Suíço era craque, mas não fazia o Paysandu de refém. Os bicolores, bicampeões invictos em 1920-1921, venceram também em 1922 (cujo segundo jogo foi o primeiro após a tragédia) e 1923. Atestado dessa qualidade é que entre os remistas, nesse tetra bicolor, estava um caboclo marajoara chamado Estanislau Pamplona, que em 1923 rumou ao futebol carioca e sete anos depois integraria a seleção brasileira na primeira Copa do Mundo. E, mesmo sem ele, o Remo foi tri de 1924 a 1926, respondido por um tri bicolor com destaque para quem substituiu Suíço: Sandoval, contratado pelo Vasco em 1931 para substituir Fausto, vendido ao Barcelona.

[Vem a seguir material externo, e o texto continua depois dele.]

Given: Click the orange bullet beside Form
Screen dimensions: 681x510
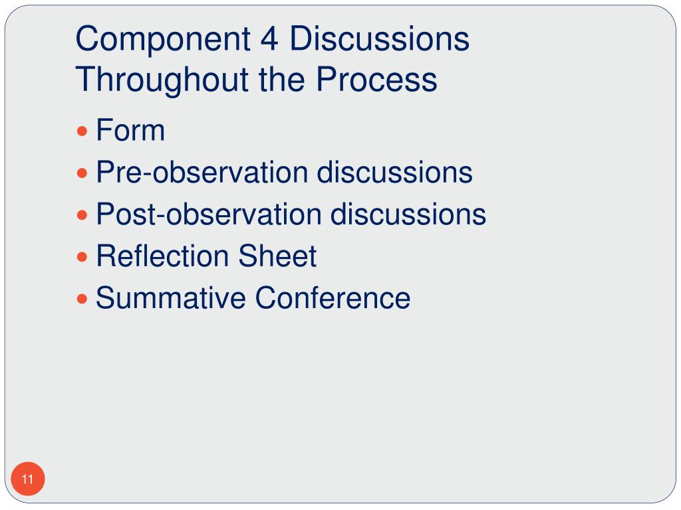Looking at the screenshot, I should (82, 131).
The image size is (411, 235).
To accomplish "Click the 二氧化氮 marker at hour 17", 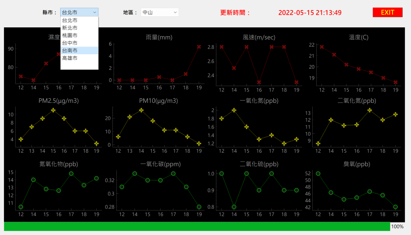I will pos(369,110).
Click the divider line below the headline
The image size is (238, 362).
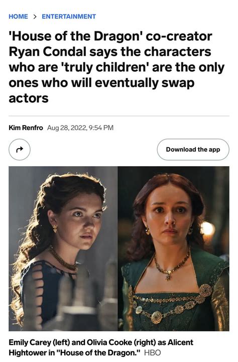(119, 116)
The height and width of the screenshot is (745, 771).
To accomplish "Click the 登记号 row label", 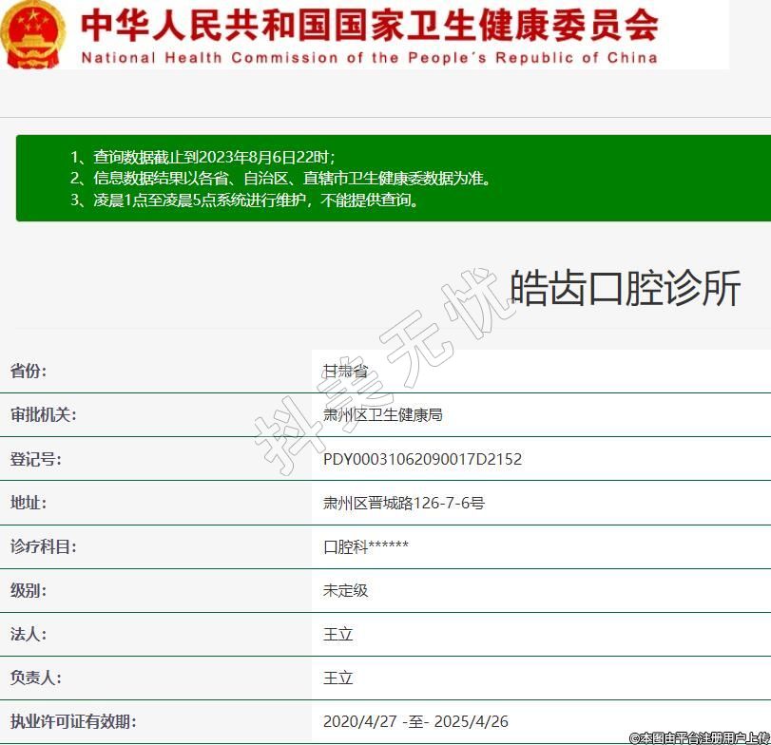I will [36, 459].
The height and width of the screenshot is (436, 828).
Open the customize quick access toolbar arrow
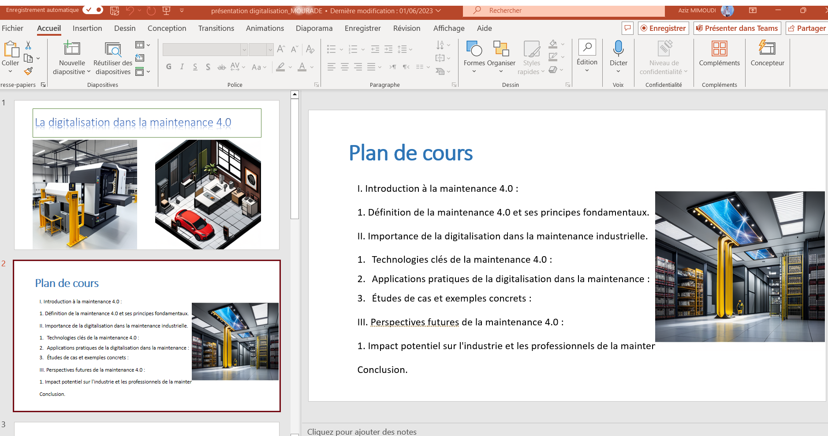182,11
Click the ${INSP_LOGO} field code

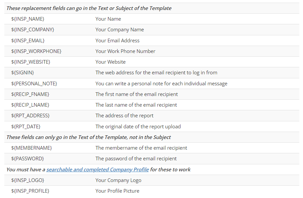[28, 180]
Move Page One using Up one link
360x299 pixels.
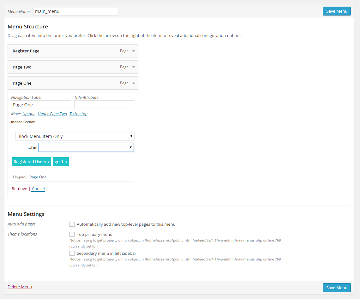[x=29, y=114]
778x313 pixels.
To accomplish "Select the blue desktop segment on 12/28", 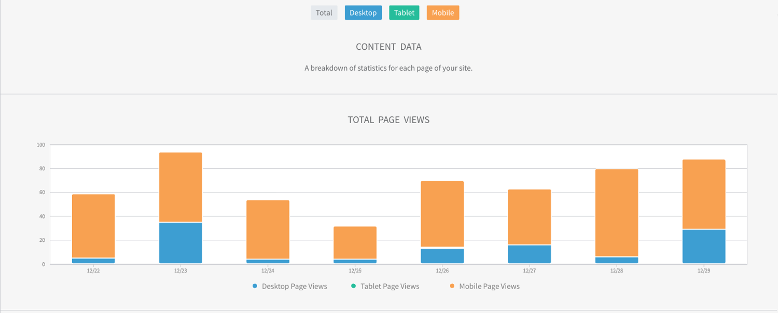I will pos(616,260).
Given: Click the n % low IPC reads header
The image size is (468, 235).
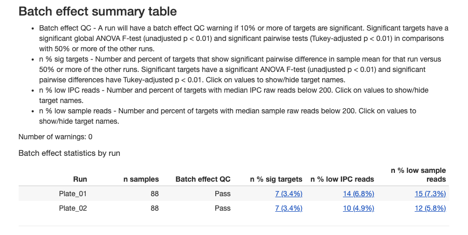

As duas primeiras décadas da rivalidade já demonstravam a tônica que a permeou nesse seu primeiro século: Remo e Paysandu costumam ter fases algo cíclicas por década. Os anos 1930, equilibrados com quatro títulos bicolores, três remistas e os dois primeiros da Tuna Luso, foram exceções. Cabe destaque um 7 a 2 do Remo em 1939, em que o atacante Jango marcou cinco gols. É a maior goleada remista e Jango até hoje tem o recorde de gols em um só Re-Pa. Naquele mesmo ano, foi ao Santa Cruz e conseguiu outro recorde de gols em um jogo, o do Brasileiro de seleções estaduais: por Pernambuco, fez oito nos 15 a 0 na Paraíba e até teria provocado lamentos no técnico Ademar Pimenta por este não conhecê-lo a tempo da convocação à Copa do Mundo de 1938. Dessa época também são o defensor Evandro Almeida, que dá nome oficial ao Baenão, e o ponta Vevé, eleito em 1982 para o time dos sonhos do Flamengo.

 

Goleadas, hegemonias e os ídolos

Os maiores ídolos da dupla: o miúdo Quarentinha (que não é o botafoguense, também ex-Paysandu) e o gigante Alcino, cujas grandezas se equivaliam em campo.

 

O Paysandu respondeu em cheio nos anos 1940, dominando-os com um pentacampeonato seguido de um elenco que em 1948 rendeu o apelido “Papão da Curuzu”. Chegou a golear Remo e Tuna Luso por 4 a 0 no mesmo dia e aplicou a maior goleada dos Re-Pas: um 7 a 0 em 1945, em pleno Baenão. Entre março de 1943 e maio de 1944, o Paysandu registrou a maior série de vitórias consecutivas do clássico: nove triunfos! A Tuna venceu o Estadual anterior e o subsequente ao penta, fazendo o Remo passar nove anos em seu maior jejum. Brilhavam Hélio Costa, maior artilheiro do clássico, com 47 gols, e os longevos Quarenta, 3º na lista de maiores goleadores, com 28 tentos e que vestiu bicolor entre 1927 e 1945, além de Manoel Pedro, que parou de jogar aos 42 anos em 1957. Só que o revide não tardou: na virada dos anos 1940 para os 1950, foi a vez do Paysandu amargar uma seca de nove anos, também a sua pior.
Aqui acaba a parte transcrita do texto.